Human-Centered Design (HCD) is not about following processes. It’s about being mindful of HCD principles. Keep focus on people and the entire system to solve the right problems.
What is your area?
Despite Don Norman’s classic video talking about the trivialization of the term UX, many people take possession of it, and create a wealth of lectures and workshops about processes and methods to capitalize on it as much as possible until the subject is old news. This is a lost battle.
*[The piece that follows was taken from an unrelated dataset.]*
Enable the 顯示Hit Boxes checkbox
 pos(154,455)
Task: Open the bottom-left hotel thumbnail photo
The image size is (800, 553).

Read what people who coined the term (Don Norman and Jakob Nielsen) have to say, look for other authors who talk about user experience, methods and processes (John Maeda, Tim Brown, and many others), and develop a critical sense in order to choose resources and lectures in which to invest your time and money, but invest most of your time in trying to understand where along the client’s journey your work has the most effect, and go deeper into what you do best.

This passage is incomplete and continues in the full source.